1. For the SCR to be of any use it requires a high uptake among the patients ( we can opt-out), the practices (they can refuse to upload if they feel the patients have not been adequately informed or that their data is not of a sufficiently high quality: no standards exist for this now), the GP system suppliers (some of them haven't developed the facility yet) and the local emergency care services, especially in A&E and hospitals (Adastra, the major supplier of Out of Hours software, has already developed the ability to integrate the SCR).
i.e. as a *patient* it is likely to be a very long time before you could be confident that if you live in Birmingham and have an emergency in Brighton, your SCR will be available to A&E when you arrive, unconcious! ;-<
2. The first upload will be medication, allergies and adverse reactions - and in Scotland, this will remain the total upload - so Gordon Brown and Alex Salmon only had this information accessed illegally. In England, there appears to be no end to the information which *could* be uploaded - including eventually hospital letters. In the initial "enrichment" phase (i.e. additions to the initial upload), there is no clarity on what would be uploaded, who would decide (patient? GP? PCT? SHA? DH?) or who would control the flag on the spine allowing (or preventing) upload from non-GP sources.
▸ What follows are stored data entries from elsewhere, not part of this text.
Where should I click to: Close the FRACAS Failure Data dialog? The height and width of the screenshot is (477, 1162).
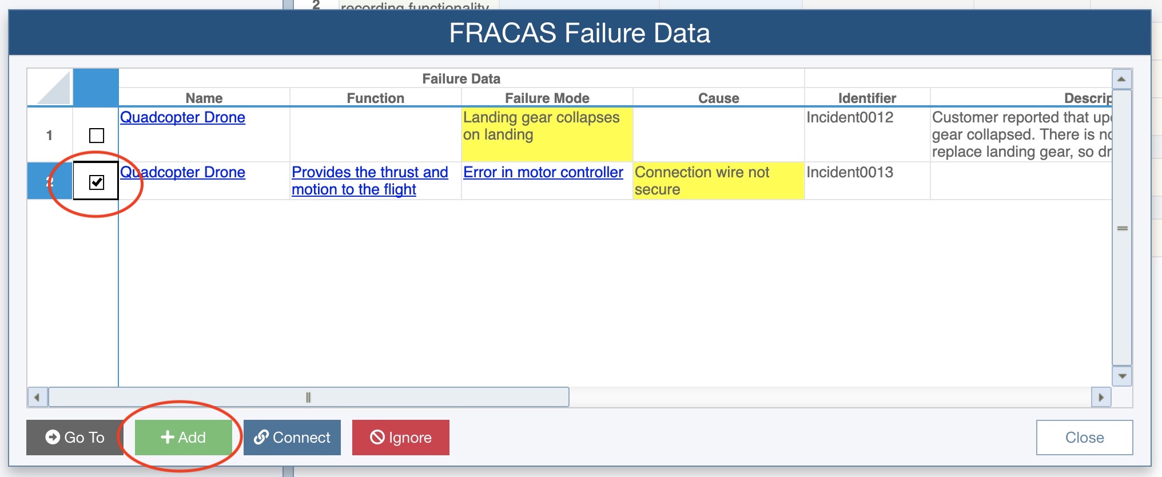coord(1084,438)
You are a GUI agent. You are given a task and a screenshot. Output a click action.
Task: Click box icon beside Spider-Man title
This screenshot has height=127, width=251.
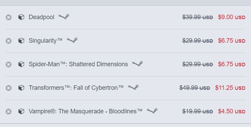(x=21, y=64)
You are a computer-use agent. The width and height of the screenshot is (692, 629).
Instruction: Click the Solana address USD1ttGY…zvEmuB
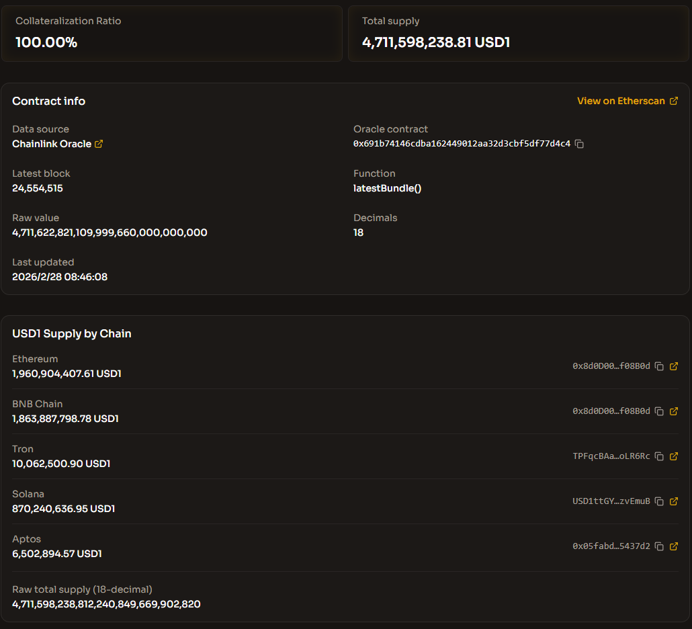coord(611,501)
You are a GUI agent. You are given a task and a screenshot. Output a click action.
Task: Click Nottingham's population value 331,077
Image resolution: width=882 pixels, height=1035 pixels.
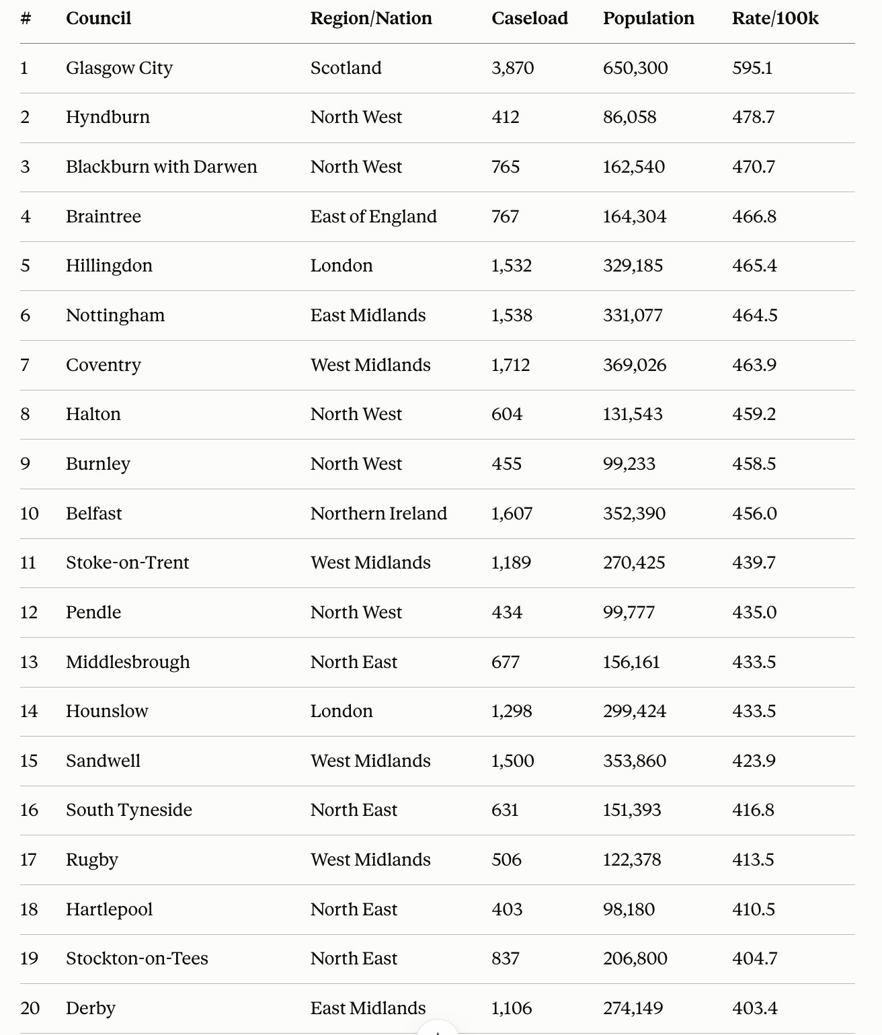(x=633, y=315)
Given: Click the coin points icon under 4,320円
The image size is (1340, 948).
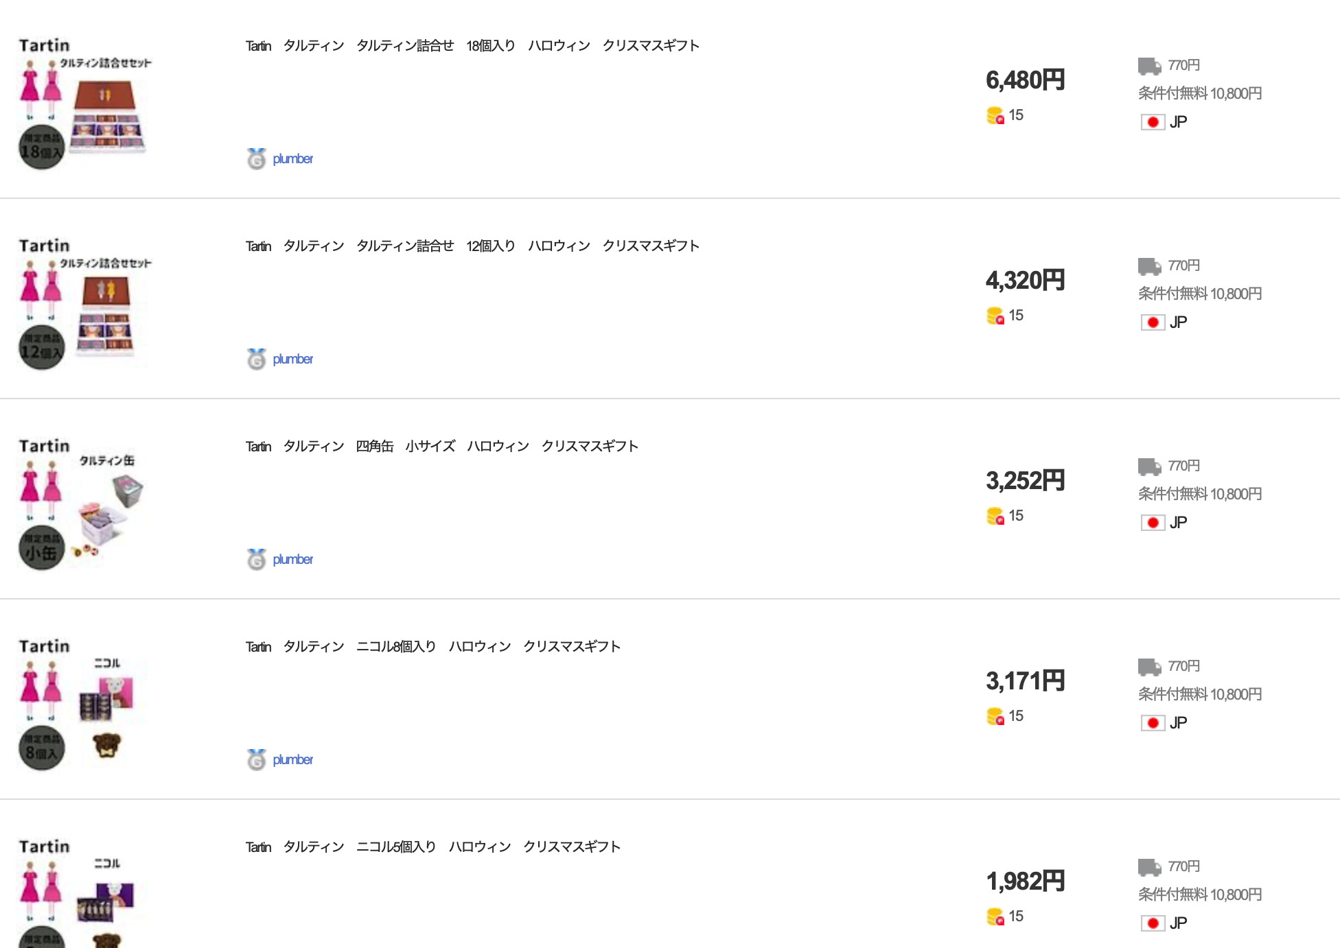Looking at the screenshot, I should [x=995, y=316].
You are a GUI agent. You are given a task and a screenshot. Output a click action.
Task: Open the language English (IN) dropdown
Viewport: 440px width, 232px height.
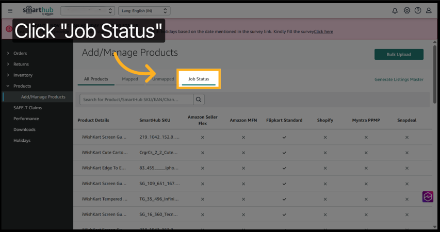143,11

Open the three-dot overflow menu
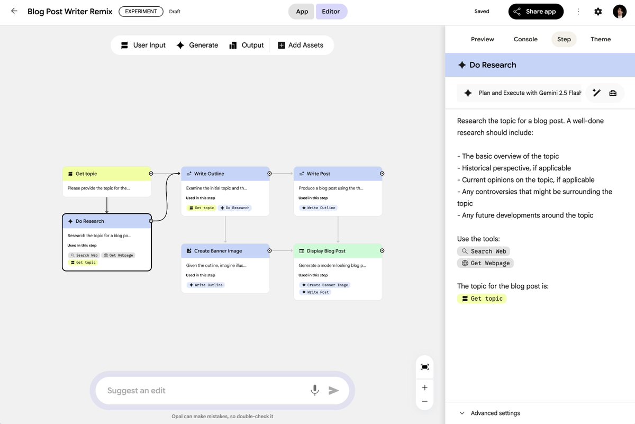(x=579, y=11)
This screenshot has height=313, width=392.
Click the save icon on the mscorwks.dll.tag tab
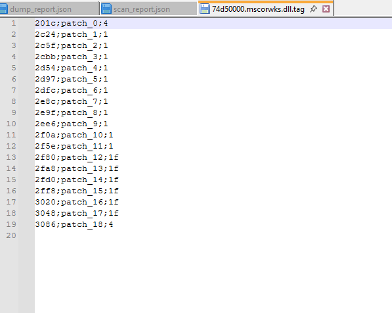pos(204,9)
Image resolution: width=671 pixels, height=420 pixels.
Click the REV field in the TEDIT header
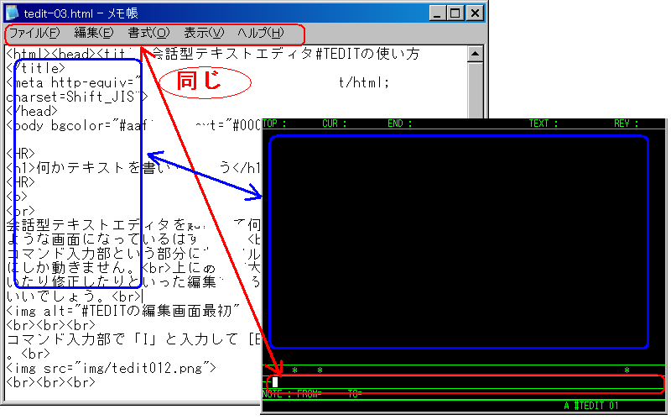[626, 123]
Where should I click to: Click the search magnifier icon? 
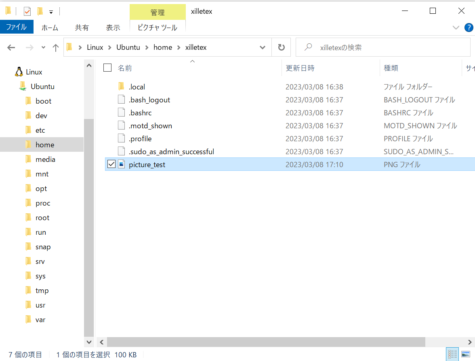pyautogui.click(x=308, y=47)
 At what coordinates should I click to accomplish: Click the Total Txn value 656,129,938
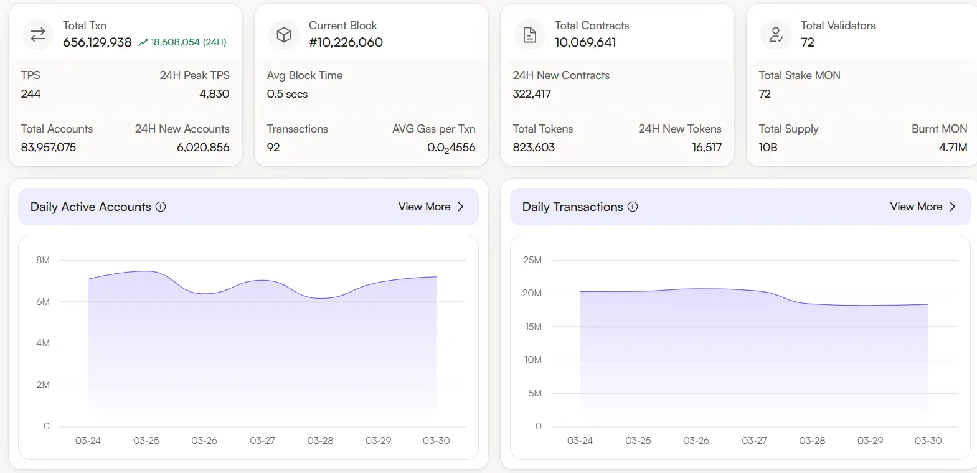pyautogui.click(x=97, y=42)
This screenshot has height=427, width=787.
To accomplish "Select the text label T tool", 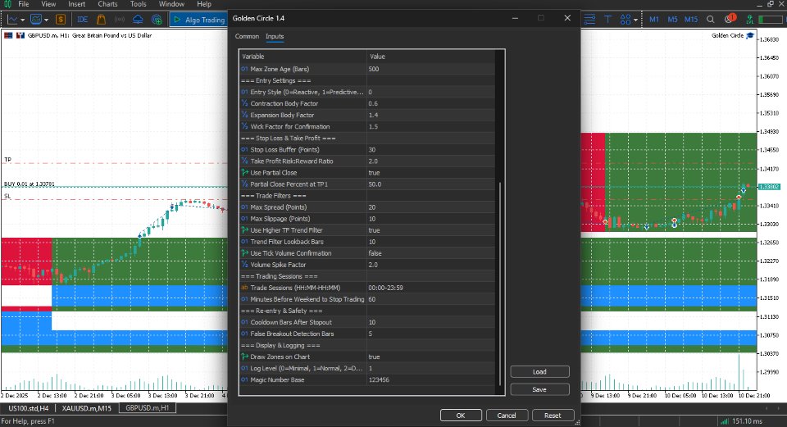I will tap(607, 19).
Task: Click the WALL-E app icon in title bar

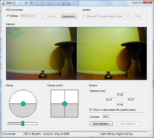Action: pos(4,3)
3, There is no standard for data - or record - quality in General Practice records - and the situation is complicated when more than one organisation contributes to the record: errors may be reasonably identifiable in the original record: exported summaries cannot be checked in the same way, so ommissions and errors could increase risks rather than decreasing them.
4. the SCR is designed to be readily available to individuals with legitimate role based access throughout the NHS - and in future, possibly Social Care.
How confident are *you* that someone, somewhere, some time will not abuse their position to look?
We know it happened to Gordon Brown and Alex Salmon: would we have heard had they not been so high profile?
So what is the high level strategy behind continuing this very expensive project - and which other NHS budget will be slashed to pay for it?
Even with SystmOne you - the patient - can refuse to share your GP - or Community - or Mental Health - record with any other organisation.. *and* refuse to upload to the SCR. Theoretically this should protect you.
There is, or course, the interesting question of "Data Controllers in Common".
In SystmOne, is the GP (as Data Controller for the GP part of the record) legally allowed to upload data belonging to other organisations e.g. Menatl Health, Substance Abuse and the GUM Clinic? After all, these bits of the record have their own Data Controllers.
And if the GP can act as Data Controller for the *whole* record, can the Podiatrist?